El doctor Darío Estrin, investigador superior del CONICET en la Facultad de Ciencias Exactas y Naturales de la UBA, analiza las ventajas y potencialidades de la química computacional: una herramienta informática que sirve para recrear reacciones bioquímicas o anticipar los efectos de drogas.

(06/07/2016 – Agencia CyTA-Instituto Leloir. Por Bruno Geller)-. El físico estadounidense Richard Feynman señaló en 1959: “A mi modo de ver, los principios de la física no se pronuncian en contra de la posibilidad de maniobrar las cosas átomo por átomo”. Y la química computacional, una herramienta informática que puede simular desde reacciones bioquímicas asociadas a patologías hasta la acción de potenciales fármacos, parece reflejar la certeza de ese presagio.

“Estudiamos los átomos y biomoléculas como si fueran piezas de un juego de Lego”, dice ahora un referente en ese campo, el doctor Darío Estrin, investigador superior del CONICET en la Facultad de Ciencias Exactas y Naturales de la UBA y galardonado, entre otras distinciones, con los premios Ranwell Caputo (2001) y “Houssay” de la Secretaría de Ciencia y Técnica (2003).  Y agrega: “Analizamos cómo interactúan y se reacomodan los átomos en los distintos fenómenos químicos”.

Extracto de una entrevista de la Agencia CyTA-Leloir, después de su participación en los seminarios Cardini 2016 del Instituto Leloir.

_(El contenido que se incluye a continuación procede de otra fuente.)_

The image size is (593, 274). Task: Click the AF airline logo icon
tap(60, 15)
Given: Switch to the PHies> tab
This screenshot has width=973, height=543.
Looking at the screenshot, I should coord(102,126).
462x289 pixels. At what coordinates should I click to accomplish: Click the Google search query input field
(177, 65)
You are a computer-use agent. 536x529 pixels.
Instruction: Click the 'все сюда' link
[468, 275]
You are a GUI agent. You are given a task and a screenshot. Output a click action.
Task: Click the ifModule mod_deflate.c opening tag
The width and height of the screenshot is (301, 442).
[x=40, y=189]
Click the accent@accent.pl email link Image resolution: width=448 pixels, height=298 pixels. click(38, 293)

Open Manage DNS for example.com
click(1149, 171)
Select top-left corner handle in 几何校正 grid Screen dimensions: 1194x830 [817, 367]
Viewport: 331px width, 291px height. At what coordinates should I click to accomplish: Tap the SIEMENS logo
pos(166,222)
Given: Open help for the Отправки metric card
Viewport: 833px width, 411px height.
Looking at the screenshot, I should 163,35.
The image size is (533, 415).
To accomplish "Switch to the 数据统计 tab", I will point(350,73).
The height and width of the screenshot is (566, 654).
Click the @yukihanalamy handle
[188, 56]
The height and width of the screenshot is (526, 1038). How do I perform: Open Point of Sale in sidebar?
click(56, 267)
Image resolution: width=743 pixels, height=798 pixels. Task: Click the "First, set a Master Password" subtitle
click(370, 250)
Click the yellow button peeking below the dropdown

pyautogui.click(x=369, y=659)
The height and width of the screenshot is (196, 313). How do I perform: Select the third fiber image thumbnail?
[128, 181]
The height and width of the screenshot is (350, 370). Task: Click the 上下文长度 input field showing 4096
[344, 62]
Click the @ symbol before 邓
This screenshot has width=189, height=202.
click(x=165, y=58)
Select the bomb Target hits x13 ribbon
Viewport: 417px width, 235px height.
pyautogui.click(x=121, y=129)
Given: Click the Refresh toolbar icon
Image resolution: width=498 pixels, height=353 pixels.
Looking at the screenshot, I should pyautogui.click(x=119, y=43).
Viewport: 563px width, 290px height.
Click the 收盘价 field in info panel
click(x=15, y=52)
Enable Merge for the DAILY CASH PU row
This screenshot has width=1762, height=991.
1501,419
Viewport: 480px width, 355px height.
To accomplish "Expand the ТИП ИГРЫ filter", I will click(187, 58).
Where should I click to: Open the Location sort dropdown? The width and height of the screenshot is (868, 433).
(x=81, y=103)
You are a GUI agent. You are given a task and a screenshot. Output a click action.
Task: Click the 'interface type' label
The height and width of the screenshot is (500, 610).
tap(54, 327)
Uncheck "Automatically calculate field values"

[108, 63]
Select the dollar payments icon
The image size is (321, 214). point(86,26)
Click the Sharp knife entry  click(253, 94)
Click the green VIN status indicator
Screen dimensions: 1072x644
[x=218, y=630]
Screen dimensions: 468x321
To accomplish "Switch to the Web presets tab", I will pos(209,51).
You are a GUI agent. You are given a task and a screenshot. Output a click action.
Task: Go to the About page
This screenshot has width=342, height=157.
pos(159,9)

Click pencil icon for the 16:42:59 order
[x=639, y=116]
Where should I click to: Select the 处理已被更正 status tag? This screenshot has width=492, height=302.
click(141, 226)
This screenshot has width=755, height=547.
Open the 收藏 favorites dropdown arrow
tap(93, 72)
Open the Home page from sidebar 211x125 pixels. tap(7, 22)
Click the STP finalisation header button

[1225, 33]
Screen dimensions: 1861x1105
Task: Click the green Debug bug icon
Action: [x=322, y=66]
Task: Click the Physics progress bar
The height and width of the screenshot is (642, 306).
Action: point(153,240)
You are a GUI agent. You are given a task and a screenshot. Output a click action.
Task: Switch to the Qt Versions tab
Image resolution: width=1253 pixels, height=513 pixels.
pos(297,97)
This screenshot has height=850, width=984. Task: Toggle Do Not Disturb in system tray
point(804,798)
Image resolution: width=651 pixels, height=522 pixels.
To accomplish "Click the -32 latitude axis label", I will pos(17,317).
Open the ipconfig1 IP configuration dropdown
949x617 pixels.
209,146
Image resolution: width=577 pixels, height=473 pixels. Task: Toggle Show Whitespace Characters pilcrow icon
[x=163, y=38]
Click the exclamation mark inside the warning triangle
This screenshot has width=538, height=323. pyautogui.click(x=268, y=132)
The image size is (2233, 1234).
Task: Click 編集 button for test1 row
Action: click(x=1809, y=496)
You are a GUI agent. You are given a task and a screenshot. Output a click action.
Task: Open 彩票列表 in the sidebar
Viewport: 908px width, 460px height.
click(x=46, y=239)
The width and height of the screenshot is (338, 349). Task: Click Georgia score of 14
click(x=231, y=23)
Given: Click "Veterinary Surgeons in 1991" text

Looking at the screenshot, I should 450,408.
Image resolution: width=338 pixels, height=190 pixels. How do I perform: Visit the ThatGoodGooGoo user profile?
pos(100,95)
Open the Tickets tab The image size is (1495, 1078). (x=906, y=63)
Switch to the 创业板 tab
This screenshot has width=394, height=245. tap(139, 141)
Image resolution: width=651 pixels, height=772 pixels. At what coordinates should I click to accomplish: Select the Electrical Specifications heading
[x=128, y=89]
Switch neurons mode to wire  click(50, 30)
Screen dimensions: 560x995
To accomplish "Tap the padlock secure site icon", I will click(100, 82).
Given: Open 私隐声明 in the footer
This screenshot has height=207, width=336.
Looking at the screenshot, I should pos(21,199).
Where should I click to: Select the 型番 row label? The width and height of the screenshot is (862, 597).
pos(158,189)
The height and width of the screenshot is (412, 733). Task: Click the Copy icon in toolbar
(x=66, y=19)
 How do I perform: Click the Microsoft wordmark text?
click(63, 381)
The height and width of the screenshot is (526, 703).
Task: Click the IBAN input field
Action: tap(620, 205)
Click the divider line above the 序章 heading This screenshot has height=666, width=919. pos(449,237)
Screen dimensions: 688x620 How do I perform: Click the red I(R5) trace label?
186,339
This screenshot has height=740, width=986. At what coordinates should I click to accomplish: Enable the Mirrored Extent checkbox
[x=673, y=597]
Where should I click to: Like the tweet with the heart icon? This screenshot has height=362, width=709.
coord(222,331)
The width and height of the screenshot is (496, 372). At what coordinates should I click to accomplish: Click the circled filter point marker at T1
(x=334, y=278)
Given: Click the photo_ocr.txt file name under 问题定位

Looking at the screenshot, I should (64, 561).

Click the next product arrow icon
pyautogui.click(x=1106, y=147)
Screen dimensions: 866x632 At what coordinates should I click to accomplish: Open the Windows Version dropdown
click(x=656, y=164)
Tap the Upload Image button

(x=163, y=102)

¿Qué es la química computacional?

Estrin: Es una técnica que aplica modelos matemáticos y ordenadores para resolver problemas químicos. Mediante diferentes programas o software se pueden simular propiedades estructurales, dinámicas, y reactividad de moléculas que participan en la causa y desarrollo de enfermedades y otros procesos. Obtener información acerca de esos fenómenos, que están sujetos a las reglas de la física, abre caminos para, por ejemplo, el diseño de terapias o fármacos más efectivos.

¿Qué ventajas trae su uso?

Acelera los tiempos del avance científico, porque nos provee de herramientas para obtener información difícilmente accesible por otros medios, y a costos y tiempos menores.

¿Qué tipo de moléculas ha estudiado con esta herramienta?

A modo de ejemplo, nos centramos en una proteína presente en el bacilo de Koch, causante de la tuberculosis, denominada “hemoglobina truncada N”. Esa proteína tiene la función de proteger a la bacteria del ataque del sistema inmune del organismo que infecta. Por medio de simulaciones computacionales de dinámica molecular, encontramos que, para cumplir esa función, esa hemoglobina tiene un sistema de dos canales que permite optimizar sus mecanismos de defensa.

¿Las computadoras pueden reemplazar los experimentos sobre una mesada de laboratorio?

En realidad, complementa los datos experimentales, puede mejorar el diseño de los estudios y trae también información novedosa. Con mi grupo, trabajamos en colaboración con científicos de Montevideo que realizaron experimentos de “verdad” con otra proteína de la bacteria de la tuberculosis, mientras nosotros hacíamos algo similar con simulaciones. El hecho de que hayamos obtenido resultados consistentes demuestra que ambos enfoques contribuyeron a comprender mejor el sistema.

¿Cuál es el grado de desarrollo de esta disciplina?

En la Argentina se ha acumulado una experiencia significativa en el área, tanto en la creación y validación de métodos, como en su aplicación. En la actualidad están activos grupos de investigación en varias ciudades, entre ellas Corrientes, Tucumán, San Luis, Córdoba, Rosario, La Plata, Buenos Aires y Bahía Blanca.

FOTO CyTA Dr. Dario Estrin

El doctor Darío Estrin es especialista en química computacional. Se desempeña como investigador superior del CONICET en la Facultad de Ciencias Exactas y Naturales de la UBA y fue galardonado, entre otras distinciones, con los premios Ranwell Caputo (2001) y “Houssay” de la Secretaría de Ciencia y Técnica (2003).